The eighth International Aids Conference, which opened in Amsterdam yesterday, was told that populations were now increasingly 'vulnerable' to the spread of HIV as some countries downgraded their prevention and research strategy.
Dr Jonathan Mann, chairman of the conference, said that frontline workers knew that the global epidemic was not affected by the present efforts.
He added that 'the gap between the intensifying pace of the pandemic and lagging national and global response is widening, rapidly and dangerously'. By 1995, 20 million people would be HIV positive.
He told some of the 11,000 delegates from 123 countries who are attending the conference, that an 'updated vision' of Aids was needed for the 1990s. It was no longer an isolated health problem requiring a vaccine to cure it.

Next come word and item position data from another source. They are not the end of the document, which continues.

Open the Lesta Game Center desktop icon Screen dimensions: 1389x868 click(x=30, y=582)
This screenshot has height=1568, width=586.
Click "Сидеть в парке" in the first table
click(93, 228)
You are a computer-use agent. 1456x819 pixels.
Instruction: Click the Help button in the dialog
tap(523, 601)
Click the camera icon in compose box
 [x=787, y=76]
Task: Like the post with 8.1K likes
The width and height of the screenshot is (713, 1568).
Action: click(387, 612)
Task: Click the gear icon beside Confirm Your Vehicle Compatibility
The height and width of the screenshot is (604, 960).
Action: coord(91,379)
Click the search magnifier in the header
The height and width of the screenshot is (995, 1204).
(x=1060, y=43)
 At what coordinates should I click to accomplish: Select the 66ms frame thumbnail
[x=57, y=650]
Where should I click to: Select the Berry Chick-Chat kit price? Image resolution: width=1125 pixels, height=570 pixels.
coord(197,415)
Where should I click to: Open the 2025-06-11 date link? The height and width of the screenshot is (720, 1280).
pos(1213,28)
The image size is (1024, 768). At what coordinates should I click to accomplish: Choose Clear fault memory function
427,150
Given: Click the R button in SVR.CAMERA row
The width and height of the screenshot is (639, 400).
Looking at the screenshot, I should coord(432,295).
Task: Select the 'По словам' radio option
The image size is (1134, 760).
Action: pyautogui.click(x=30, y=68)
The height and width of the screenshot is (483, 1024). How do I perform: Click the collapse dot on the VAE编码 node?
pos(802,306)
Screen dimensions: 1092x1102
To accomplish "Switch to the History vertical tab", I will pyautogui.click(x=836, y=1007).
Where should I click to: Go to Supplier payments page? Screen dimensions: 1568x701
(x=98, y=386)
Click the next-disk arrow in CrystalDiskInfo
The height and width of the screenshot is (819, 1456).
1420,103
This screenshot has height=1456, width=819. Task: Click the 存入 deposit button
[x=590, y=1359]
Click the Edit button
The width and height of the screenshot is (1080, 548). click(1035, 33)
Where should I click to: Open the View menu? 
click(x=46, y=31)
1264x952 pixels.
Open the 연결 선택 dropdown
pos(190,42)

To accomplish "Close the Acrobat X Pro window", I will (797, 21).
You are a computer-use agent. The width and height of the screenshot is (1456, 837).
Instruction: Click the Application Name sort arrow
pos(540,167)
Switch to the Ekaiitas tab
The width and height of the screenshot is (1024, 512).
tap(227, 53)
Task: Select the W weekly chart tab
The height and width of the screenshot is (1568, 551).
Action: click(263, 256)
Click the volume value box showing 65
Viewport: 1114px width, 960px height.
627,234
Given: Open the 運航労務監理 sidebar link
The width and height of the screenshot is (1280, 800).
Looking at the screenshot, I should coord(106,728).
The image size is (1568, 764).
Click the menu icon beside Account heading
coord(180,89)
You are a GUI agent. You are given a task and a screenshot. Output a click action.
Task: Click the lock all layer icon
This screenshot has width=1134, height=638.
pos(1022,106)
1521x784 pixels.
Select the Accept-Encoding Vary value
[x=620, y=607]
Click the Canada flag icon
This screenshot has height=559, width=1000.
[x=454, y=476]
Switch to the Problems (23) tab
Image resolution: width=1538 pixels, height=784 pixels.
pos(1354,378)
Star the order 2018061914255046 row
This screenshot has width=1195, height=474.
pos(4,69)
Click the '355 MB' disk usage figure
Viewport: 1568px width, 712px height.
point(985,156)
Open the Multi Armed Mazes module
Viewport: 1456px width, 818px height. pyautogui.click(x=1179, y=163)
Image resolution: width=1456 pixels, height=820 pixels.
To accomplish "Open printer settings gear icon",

Overcoming poverty and discrimination are now central to the fight, he said.
'If societal inequity and discrimination fuel the spread of the pandemic - then to be effective against Aids it would simply have to address these issues.'
He criticised governments for failing to make health a 'central defining principle, and health workers for being prepared to take a back seat'. However, he described the conference as 'one of hope and not of despair', which would find a new course for the future control of Aids and HIV.
Dr Michael Merson, director of the World Health Organisation's global programme on Aids, drew special attention to the 'subordinate' status of women; 15,000 were infected with HIV every week, he said. Any new strategy must 'empower' women.
The opening session included a bitter attack on the American government for its immigration ban on people with HIV and Aids. The conference had been originally scheduled for Boston but had to be cancelled. The pharmaceutical industry, which priced life-saving drugs out of the reach of many patients, was also condemned.